Habr AI explained why artificial intelligence is broader than neural networks and how its types are classified
Habr AI has published a clear explainer on why artificial intelligence is not synonymous with neural networks. The piece covers the basic definition of AI…
AI-processed from Habr AI; edited by Hamidun News
Habr AI released an analysis that is useful for everyone who automatically equates AI with neural networks. The main idea is simple: artificial intelligence is a broader category, and neural networks are just one approach within it.
What to Consider as AI
The author starts with a basic definition: an intelligent technical system is one that solves tasks taking into account external factors and is able to adapt to new conditions. However, this is not enough. An important criterion is learning without rewriting the original code. If a system doesn't just execute a predetermined scenario, but acquires new knowledge and based on it masters new classes of tasks, then we're talking about fuller AI, not just ordinary automation.
"Intelligence is the ability to solve assigned tasks, taking into
account external factors".
A special emphasis is made on the difference between data and knowledge. Data can be stored, sorted, and processed mechanically, but in themselves they don't yet mean understanding. Knowledge in this logic is information that the system accepts as true and can use to derive new solutions. From this follows an important practical distinction: some AI systems are trained manually, when humans add knowledge to them, and others are capable of discovering patterns independently, relying on datasets or external sources.
What Types Exist
After defining the terms, Habr AI lists four main approaches that often fall under the general umbrella of artificial intelligence. They are structured differently, require different infrastructure, and are better suited for different types of tasks. In one case, the system learns from large arrays of data, in another it relies on explicitly defined knowledge and rules, and in the third, reasonable behavior arises from the collective interaction of simple elements. Because of this, comparing all AI solutions to each other as one class of technology is not very accurate.
- Neural Networks — self-learning models that find patterns in large datasets and work well with text, images, and speech.
- Semantic Networks — knowledge graphs where concepts and relationships between them are explicitly defined so the system can make logical inferences.
- Emergent Systems — an approach in which complex behavior arises from the interaction of many simple elements without a single controlling center.
- Expert Systems — sets of rules and facts that imitate the reasoning of a specialist in a specific subject domain.
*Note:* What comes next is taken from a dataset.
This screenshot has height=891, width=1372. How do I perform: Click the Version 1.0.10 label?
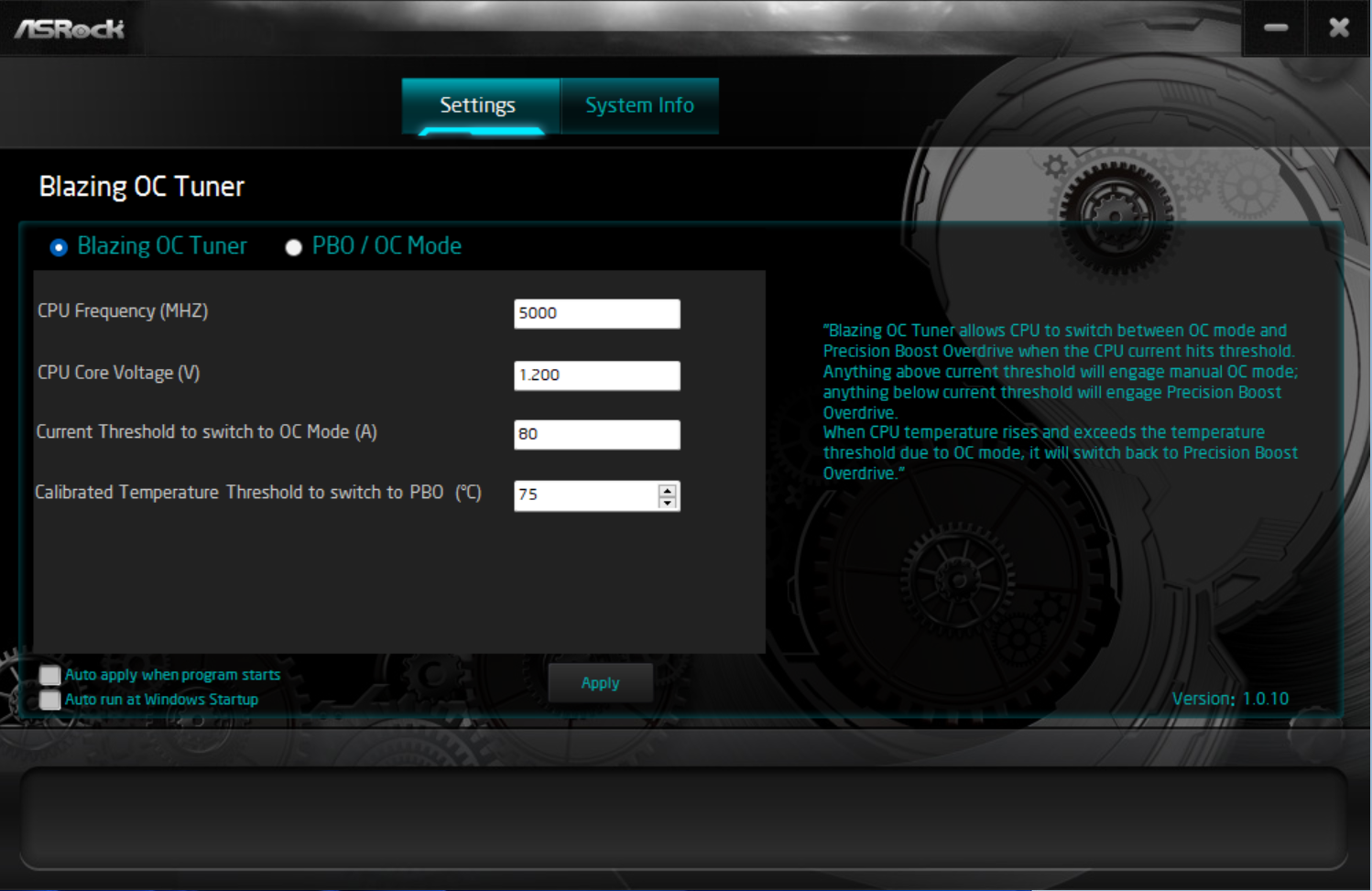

What unites them is not the internal architecture, but the idea itself: the system should not just store instructions, but use knowledge to solve tasks in a changing environment. Therefore, AI is not reduced to generative models and chatbots. Search engines with knowledge graphs, rule-based diagnostic systems, and swarm algorithms for optimization also belong to this field, although externally they bear little resemblance to familiar neural network products.
Strengths and Weaknesses
Each approach has its own compromise between flexibility, explainability, and cost. Neural networks scale well to complex and unstructured data, but work as a black box: the result can be evaluated, but the reasoning process is far from always clear. Furthermore, they require large computational resources, long training times, and careful work with data quality, otherwise the risk of errors and hallucinations increases.
Semantic and expert systems, on the other hand, are easier to explain and control. You can trace the chain of reasoning, understand why a specific conclusion was made, and add new knowledge point by point. The price for this is high maintenance labor intensity.
The wider the subject area, the more difficult it is to manually build a relationship graph or update a rule base. The emergent approach is interesting for its resilience and self-organization, but its behavior is difficult to predict in advance: the more simple elements interact, the more difficult it is to debug the resulting system and guarantee the desired result.
What This Means
Habr AI's material serves as a good reminder of a basic fact: the conversation about AI becomes more accurate if you distinguish approaches rather than call any "smart" program a neural network. For developers and business, this is a useful framework: some tasks require a generative stack, others require a knowledge graph, rules, or a hybrid system that combines several methods at once.